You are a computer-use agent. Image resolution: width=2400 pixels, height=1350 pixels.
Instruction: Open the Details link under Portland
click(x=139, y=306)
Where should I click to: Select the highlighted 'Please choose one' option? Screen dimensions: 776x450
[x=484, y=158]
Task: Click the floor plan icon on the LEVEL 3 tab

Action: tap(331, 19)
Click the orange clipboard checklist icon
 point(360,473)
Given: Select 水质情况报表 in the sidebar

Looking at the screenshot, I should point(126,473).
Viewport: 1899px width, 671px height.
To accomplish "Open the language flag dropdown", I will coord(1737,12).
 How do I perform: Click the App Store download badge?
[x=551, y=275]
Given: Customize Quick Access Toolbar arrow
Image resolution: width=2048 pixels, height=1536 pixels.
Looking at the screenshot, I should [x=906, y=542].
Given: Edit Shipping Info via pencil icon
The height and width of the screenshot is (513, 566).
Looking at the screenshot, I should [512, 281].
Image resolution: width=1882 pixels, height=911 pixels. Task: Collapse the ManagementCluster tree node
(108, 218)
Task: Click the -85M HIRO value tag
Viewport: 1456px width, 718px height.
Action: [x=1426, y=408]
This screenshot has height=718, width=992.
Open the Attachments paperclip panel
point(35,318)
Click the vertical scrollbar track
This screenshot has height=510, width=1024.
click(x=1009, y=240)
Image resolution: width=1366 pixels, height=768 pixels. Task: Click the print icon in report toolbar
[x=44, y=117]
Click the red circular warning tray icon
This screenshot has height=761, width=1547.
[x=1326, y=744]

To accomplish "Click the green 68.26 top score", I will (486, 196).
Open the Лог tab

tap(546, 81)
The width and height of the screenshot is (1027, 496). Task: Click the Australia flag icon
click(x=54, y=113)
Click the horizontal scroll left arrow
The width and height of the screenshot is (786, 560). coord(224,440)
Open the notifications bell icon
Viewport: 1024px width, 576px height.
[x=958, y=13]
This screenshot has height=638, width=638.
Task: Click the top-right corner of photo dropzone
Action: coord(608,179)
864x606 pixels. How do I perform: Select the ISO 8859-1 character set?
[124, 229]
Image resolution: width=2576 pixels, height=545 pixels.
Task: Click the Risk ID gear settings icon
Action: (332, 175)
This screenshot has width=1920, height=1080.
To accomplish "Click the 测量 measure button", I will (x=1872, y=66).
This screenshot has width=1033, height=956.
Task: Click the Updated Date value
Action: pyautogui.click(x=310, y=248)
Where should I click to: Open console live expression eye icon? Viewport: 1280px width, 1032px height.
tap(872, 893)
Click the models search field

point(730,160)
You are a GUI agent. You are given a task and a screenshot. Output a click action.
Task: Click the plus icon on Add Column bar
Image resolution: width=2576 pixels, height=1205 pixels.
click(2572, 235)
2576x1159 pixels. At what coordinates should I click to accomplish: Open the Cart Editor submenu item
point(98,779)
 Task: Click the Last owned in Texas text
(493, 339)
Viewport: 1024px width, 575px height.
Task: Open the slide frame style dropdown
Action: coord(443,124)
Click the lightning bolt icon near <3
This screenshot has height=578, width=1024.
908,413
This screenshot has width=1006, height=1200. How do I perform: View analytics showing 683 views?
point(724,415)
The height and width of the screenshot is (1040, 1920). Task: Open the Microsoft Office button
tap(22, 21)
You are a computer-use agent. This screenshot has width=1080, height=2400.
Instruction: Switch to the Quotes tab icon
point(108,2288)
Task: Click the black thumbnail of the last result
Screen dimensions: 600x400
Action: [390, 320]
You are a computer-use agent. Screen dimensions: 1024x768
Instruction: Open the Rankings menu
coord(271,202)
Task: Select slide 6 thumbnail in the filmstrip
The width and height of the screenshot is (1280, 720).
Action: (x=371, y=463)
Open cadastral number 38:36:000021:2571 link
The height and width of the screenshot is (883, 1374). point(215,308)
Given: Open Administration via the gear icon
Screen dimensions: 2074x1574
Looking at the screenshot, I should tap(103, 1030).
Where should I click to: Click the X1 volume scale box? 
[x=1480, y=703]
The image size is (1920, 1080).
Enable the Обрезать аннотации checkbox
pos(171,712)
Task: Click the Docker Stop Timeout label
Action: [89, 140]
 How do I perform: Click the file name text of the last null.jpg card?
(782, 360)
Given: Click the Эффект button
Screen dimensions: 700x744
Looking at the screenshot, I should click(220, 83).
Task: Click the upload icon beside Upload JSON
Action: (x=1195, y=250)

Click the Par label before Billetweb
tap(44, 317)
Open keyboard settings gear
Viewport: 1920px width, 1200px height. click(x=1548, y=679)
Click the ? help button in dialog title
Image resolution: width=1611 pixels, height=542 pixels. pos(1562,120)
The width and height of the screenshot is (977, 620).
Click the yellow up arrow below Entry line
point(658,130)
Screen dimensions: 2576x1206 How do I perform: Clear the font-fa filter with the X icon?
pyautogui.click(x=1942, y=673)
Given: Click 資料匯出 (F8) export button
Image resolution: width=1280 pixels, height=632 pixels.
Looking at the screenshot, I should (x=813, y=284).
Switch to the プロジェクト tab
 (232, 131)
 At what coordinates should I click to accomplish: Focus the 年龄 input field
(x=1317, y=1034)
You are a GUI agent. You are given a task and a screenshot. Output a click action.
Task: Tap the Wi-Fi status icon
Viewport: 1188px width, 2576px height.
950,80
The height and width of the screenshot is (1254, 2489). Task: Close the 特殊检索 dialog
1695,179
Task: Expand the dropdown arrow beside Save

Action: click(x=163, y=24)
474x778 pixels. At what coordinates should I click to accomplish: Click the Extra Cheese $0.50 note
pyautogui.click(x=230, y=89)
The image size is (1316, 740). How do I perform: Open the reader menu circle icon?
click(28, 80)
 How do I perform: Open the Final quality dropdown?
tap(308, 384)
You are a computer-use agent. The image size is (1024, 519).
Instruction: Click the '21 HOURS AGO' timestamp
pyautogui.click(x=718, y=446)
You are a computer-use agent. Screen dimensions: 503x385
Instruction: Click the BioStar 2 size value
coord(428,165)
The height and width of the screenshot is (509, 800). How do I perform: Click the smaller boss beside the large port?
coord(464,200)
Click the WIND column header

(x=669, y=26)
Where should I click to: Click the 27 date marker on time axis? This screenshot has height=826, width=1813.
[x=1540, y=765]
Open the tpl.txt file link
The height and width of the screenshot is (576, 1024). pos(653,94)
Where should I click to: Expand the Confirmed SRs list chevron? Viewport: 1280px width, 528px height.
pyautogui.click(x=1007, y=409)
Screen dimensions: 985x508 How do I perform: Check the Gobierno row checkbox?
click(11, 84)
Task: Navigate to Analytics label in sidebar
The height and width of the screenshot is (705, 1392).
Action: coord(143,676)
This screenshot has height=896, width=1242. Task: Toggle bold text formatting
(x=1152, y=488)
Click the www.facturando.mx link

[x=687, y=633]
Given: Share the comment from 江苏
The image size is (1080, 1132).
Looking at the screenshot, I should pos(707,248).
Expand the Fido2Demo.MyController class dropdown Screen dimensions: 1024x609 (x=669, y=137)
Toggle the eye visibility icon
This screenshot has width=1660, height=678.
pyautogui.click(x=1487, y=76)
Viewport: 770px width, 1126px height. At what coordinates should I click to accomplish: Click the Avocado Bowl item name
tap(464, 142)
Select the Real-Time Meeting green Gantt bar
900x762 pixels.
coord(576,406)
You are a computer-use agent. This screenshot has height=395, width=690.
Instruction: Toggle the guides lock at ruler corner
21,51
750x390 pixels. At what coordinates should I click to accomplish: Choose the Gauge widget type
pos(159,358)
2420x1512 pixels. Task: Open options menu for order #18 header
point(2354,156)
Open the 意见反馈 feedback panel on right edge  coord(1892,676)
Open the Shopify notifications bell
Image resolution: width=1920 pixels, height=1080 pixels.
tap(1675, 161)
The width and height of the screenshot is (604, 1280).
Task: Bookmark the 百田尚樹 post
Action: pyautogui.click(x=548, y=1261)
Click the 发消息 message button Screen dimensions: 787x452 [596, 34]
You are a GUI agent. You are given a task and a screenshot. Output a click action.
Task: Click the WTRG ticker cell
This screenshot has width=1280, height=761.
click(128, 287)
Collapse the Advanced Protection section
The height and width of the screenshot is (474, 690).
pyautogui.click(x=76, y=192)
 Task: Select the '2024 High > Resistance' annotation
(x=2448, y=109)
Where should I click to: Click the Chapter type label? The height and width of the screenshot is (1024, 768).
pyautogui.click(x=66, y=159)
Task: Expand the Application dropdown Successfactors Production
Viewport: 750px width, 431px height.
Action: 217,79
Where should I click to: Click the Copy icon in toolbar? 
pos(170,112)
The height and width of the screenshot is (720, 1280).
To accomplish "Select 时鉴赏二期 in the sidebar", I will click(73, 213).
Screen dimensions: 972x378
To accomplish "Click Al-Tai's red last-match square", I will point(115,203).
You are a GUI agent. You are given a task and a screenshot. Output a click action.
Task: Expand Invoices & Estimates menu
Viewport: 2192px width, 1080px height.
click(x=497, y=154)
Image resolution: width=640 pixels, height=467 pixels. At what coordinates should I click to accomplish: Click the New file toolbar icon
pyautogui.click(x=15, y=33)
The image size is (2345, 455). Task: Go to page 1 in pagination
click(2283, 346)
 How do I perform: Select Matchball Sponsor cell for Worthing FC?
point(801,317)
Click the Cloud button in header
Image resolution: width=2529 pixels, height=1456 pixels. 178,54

● **The exercise**
Print the part of the material above that opens with the line containing "Switch to the プロジェクト tab" and closes with the line containing "Expand the Fido2Demo.MyController", reproducing every line between them without alteration.

● **Solution for this problem**
Switch to the プロジェクト tab
 (232, 131)
 At what coordinates should I click to accomplish: Focus the 年龄 input field
(x=1317, y=1034)
You are a GUI agent. You are given a task and a screenshot. Output a click action.
Task: Tap the Wi-Fi status icon
Viewport: 1188px width, 2576px height.
950,80
The height and width of the screenshot is (1254, 2489). Task: Close the 特殊检索 dialog
1695,179
Task: Expand the dropdown arrow beside Save

Action: click(x=163, y=24)
474x778 pixels. At what coordinates should I click to accomplish: Click the Extra Cheese $0.50 note
pyautogui.click(x=230, y=89)
The image size is (1316, 740). How do I perform: Open the reader menu circle icon?
click(28, 80)
 How do I perform: Open the Final quality dropdown?
tap(308, 384)
You are a computer-use agent. The image size is (1024, 519).
Instruction: Click the '21 HOURS AGO' timestamp
pyautogui.click(x=718, y=446)
You are a computer-use agent. Screen dimensions: 503x385
Instruction: Click the BioStar 2 size value
coord(428,165)
The height and width of the screenshot is (509, 800). How do I perform: Click the smaller boss beside the large port?
coord(464,200)
Click the WIND column header

(x=669, y=26)
Where should I click to: Click the 27 date marker on time axis? This screenshot has height=826, width=1813.
[x=1540, y=765]
Open the tpl.txt file link
The height and width of the screenshot is (576, 1024). pos(653,94)
Where should I click to: Expand the Confirmed SRs list chevron? Viewport: 1280px width, 528px height.
pyautogui.click(x=1007, y=409)
Screen dimensions: 985x508 How do I perform: Check the Gobierno row checkbox?
click(11, 84)
Task: Navigate to Analytics label in sidebar
The height and width of the screenshot is (705, 1392).
Action: coord(143,676)
This screenshot has height=896, width=1242. Task: Toggle bold text formatting
(x=1152, y=488)
Click the www.facturando.mx link

[x=687, y=633]
Given: Share the comment from 江苏
The image size is (1080, 1132).
Looking at the screenshot, I should pos(707,248).
Expand the Fido2Demo.MyController class dropdown Screen dimensions: 1024x609 (x=669, y=137)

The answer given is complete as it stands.